* _WORK TO BE COMPLETED_:
Look below for the line with "Click the LONG PUT strategy cell" and the line with "Task: Open the Help menu"; repeat exactly those two lines and all lines between them, but no pictures.

* _Saved entries_:

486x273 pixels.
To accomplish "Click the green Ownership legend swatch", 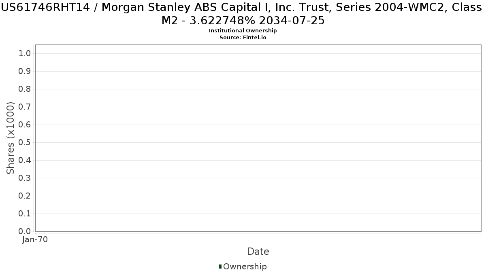I will tap(220, 267).
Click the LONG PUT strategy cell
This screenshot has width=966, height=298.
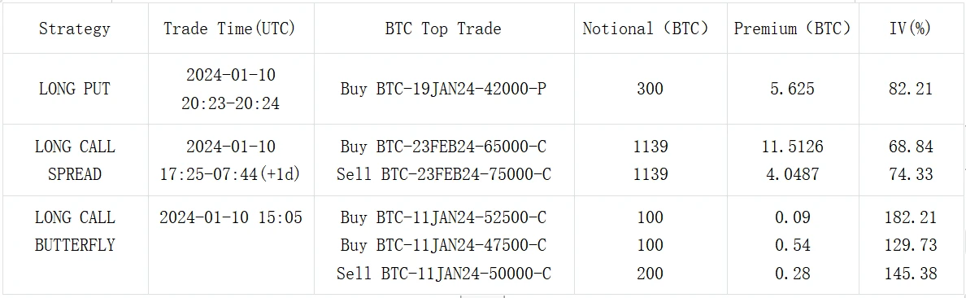point(75,89)
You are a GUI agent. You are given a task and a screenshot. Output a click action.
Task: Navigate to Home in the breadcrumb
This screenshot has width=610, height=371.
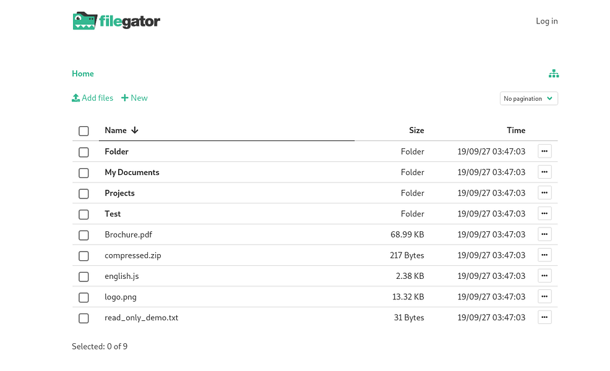(82, 73)
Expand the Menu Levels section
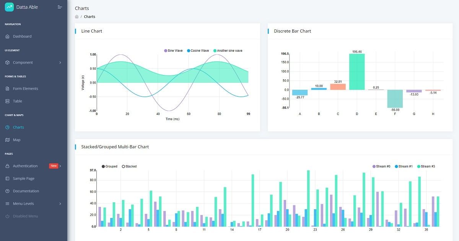Viewport: 459px width, 241px height. (x=24, y=203)
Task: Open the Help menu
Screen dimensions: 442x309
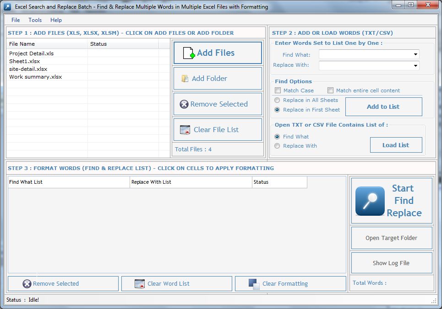Action: (x=56, y=20)
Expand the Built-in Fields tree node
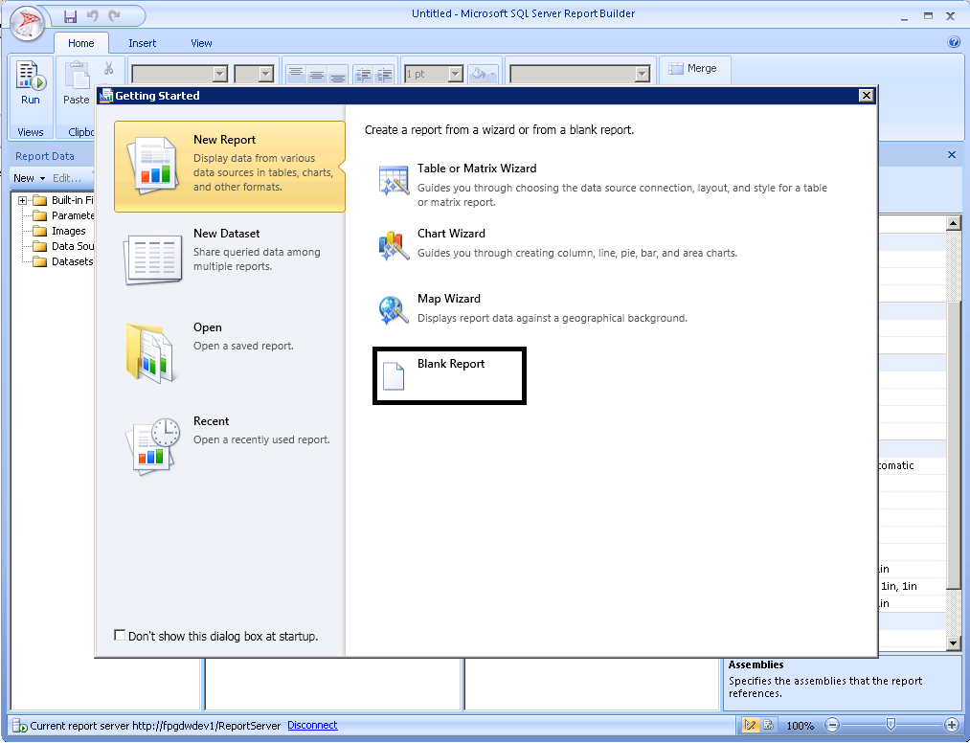Image resolution: width=970 pixels, height=743 pixels. click(x=22, y=200)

* _RESPONSE TO THIS TASK_:
Click the LONG PUT strategy cell
This screenshot has width=966, height=298.
point(75,89)
You are a GUI agent. You are given a task and a screenshot. Output a click action.
Task: Navigate to Home in the breadcrumb
This screenshot has width=610, height=371.
(82, 73)
Expand the Menu Levels section
Viewport: 459px width, 241px height. (x=24, y=203)
Task: Open the Help menu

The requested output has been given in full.